* [ACTIVITY] Write out again only the lines that run from the start of the entries to the line containing "Task: Click the Pump pill logo icon", both included.

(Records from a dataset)
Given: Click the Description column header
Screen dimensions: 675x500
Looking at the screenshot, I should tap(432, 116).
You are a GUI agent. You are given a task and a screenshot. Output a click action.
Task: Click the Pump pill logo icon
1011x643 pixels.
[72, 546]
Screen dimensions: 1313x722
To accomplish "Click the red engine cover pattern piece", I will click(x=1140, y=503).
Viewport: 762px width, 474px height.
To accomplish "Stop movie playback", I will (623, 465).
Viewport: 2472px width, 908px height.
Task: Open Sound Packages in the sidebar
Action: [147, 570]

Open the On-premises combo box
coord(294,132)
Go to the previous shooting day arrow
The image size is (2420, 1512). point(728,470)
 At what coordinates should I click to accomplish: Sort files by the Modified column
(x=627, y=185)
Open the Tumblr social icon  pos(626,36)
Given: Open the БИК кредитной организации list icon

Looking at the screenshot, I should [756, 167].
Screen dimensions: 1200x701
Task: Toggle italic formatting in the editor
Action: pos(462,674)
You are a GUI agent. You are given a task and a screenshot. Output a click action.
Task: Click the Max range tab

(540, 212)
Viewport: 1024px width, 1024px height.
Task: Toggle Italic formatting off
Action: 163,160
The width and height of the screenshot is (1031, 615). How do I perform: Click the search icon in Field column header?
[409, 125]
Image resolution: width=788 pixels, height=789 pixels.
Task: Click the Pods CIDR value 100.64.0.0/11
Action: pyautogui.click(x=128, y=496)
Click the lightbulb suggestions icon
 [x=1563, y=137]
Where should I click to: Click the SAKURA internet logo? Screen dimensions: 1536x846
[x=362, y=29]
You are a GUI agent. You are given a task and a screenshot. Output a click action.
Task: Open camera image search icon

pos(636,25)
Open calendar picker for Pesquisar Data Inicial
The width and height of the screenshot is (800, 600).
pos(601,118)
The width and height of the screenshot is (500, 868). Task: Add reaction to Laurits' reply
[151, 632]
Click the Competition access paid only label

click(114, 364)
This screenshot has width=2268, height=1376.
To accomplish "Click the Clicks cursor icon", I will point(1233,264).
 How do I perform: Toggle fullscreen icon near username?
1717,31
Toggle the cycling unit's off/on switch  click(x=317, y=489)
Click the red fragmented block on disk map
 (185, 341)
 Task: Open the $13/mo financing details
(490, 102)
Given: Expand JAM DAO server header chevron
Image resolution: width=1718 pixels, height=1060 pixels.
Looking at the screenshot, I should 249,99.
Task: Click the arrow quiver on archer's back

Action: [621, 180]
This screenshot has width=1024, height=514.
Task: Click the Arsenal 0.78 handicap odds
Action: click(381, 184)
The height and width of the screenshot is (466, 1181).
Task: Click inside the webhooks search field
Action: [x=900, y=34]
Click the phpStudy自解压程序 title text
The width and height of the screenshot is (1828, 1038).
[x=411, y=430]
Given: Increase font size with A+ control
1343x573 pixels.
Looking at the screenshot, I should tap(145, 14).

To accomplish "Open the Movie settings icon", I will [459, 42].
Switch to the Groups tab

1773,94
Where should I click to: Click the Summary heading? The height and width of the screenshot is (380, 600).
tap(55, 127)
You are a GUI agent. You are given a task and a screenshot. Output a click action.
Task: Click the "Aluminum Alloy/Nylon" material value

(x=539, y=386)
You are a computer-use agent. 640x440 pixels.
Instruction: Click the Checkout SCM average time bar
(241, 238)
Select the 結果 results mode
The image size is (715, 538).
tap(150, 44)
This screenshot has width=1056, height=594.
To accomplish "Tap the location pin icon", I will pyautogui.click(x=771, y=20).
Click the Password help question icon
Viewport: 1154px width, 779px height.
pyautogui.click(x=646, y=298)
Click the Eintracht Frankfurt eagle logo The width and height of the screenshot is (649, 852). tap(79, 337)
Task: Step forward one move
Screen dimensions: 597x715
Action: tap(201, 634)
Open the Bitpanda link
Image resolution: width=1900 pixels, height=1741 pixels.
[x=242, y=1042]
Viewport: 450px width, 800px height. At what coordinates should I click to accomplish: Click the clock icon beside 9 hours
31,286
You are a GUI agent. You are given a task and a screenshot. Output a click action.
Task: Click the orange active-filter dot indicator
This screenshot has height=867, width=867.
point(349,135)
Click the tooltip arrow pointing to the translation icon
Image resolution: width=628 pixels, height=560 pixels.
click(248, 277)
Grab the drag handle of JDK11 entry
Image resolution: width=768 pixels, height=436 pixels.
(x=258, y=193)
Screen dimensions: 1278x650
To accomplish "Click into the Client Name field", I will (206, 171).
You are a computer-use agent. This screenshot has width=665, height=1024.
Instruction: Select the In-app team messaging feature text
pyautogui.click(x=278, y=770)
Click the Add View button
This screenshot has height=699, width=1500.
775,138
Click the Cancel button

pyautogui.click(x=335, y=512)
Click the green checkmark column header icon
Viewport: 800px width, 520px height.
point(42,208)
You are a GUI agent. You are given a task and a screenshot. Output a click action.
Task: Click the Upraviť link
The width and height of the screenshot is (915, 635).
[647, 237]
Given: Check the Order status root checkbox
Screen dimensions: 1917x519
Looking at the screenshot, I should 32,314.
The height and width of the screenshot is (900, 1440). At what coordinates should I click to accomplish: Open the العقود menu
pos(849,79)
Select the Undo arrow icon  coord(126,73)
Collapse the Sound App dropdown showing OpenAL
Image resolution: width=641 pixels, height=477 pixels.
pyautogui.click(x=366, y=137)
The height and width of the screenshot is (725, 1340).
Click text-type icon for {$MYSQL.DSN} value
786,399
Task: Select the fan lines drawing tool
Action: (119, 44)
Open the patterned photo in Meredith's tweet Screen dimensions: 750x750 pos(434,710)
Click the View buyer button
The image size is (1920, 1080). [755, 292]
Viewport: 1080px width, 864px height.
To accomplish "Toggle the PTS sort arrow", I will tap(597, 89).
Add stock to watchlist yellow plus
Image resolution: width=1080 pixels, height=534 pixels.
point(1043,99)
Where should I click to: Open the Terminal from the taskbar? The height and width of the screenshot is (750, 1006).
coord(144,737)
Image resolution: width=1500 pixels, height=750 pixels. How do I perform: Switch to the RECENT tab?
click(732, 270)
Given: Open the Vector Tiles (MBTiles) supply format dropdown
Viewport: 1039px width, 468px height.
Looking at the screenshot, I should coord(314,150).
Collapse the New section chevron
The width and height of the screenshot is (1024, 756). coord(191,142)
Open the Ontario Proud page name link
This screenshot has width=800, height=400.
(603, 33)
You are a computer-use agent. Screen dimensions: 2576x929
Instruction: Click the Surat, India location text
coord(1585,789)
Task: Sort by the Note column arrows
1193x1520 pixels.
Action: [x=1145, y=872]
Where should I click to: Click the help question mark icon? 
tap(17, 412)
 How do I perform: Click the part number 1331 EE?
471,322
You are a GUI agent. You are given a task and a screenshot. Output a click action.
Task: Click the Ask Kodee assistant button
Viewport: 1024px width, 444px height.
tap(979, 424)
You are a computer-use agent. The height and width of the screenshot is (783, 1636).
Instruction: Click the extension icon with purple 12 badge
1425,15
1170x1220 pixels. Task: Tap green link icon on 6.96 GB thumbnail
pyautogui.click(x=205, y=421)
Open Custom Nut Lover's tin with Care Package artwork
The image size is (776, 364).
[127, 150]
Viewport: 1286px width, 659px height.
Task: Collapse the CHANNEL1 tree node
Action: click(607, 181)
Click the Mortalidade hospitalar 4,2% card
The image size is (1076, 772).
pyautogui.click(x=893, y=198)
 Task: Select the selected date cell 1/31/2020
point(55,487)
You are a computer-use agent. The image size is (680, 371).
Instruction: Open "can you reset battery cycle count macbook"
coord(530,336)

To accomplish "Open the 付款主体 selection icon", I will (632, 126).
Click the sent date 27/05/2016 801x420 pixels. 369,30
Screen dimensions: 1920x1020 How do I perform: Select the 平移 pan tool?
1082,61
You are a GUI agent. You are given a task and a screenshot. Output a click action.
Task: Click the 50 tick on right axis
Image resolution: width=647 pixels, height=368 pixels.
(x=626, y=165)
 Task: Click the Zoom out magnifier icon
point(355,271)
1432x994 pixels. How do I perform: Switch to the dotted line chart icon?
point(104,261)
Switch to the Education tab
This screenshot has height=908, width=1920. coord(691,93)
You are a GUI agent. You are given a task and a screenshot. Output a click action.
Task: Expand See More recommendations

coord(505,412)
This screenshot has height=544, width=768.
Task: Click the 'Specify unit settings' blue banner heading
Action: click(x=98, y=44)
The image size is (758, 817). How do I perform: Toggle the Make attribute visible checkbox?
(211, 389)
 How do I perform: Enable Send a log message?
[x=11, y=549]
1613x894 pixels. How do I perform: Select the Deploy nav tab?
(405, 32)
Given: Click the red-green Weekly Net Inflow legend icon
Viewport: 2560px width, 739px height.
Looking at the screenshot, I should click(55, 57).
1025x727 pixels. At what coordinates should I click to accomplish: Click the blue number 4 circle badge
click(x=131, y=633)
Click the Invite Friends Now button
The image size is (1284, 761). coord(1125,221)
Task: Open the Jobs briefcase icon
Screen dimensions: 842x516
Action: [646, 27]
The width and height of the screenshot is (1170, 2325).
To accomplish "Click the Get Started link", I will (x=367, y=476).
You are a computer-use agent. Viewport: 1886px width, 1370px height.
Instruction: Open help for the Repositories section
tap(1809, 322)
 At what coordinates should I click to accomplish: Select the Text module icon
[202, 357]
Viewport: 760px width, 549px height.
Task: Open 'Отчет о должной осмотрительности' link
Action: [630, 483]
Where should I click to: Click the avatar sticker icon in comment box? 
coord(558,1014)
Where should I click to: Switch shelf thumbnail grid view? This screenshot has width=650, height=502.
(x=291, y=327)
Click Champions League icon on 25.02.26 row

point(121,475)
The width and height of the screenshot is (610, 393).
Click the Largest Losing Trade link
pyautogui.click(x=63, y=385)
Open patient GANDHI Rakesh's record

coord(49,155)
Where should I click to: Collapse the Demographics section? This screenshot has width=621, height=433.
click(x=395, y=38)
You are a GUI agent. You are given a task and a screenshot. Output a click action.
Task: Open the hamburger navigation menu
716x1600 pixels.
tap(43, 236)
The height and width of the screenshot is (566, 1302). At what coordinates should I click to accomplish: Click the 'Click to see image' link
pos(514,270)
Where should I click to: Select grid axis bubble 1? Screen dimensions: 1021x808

* [COMPLETED TASK]
Given: Click the Description column header
Screen dimensions: 675x500
Looking at the screenshot, I should tap(432, 116).
You are a GUI agent. You are given a task and a screenshot. Output a click action.
Task: Click the Pump pill logo icon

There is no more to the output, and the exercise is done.